Walk through the bundled example packs

Move from the smallest shell template to chaining, pack collisions, and remote-pack demos.

Use this tutorial when you want to learn Linkar by reading and running the bundled packs in a useful order.

Each step below answers a different question. Stop once you have learned the part you need.

1. Learn the template contract with basic

Start here if you need to understand what one standalone template looks like today.
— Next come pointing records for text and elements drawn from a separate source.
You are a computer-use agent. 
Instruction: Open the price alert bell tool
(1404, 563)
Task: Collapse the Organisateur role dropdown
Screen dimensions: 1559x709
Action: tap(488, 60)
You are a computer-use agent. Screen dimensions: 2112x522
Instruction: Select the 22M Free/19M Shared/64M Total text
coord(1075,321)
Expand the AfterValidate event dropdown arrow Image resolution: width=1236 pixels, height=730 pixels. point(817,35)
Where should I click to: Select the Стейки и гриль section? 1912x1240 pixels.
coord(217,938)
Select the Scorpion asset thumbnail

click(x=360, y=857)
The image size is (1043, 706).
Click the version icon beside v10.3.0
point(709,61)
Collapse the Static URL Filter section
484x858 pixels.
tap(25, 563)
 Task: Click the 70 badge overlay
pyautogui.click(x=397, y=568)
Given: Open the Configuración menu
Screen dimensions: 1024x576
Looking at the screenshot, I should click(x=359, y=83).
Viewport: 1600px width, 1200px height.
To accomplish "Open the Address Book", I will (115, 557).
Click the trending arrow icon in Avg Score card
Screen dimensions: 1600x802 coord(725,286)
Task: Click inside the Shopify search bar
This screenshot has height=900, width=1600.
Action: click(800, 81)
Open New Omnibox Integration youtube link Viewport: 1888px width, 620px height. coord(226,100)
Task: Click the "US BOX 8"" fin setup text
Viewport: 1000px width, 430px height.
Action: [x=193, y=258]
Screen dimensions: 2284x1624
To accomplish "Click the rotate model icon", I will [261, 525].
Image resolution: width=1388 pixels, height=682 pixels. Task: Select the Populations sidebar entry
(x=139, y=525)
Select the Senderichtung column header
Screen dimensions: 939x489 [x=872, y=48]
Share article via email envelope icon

linkar test simple_echo --pack ./examples/packs/basic
linkar test simple_file_input --pack ./examples/packs/basic
linkar test simple_boolean_flag --pack ./examples/packs/basic
linkar test download_test_data --pack ./examples/packs/basic
linkar test fastq_stats --pack ./examples/packs/basic
linkar test glob_reports --pack ./examples/packs/basic
linkar test portable_python --pack ./examples/packs/basic
linkar test pixi_echo --pack ./examples/packs/basic
linkar test pixi_pytest --pack ./examples/packs/basic

What you should notice:

  • simple_echo shows run.command
  • simple_file_input and fastq_stats show run.sh
  • download_test_data shows run.py
  • glob_reports shows declared glob outputs
  • portable_python shows tools.required_any
  • pixi_echo and pixi_pytest show template-local environment files
  • every template keeps its own local test entrypoint

If you only need template authoring basics, you can stop here.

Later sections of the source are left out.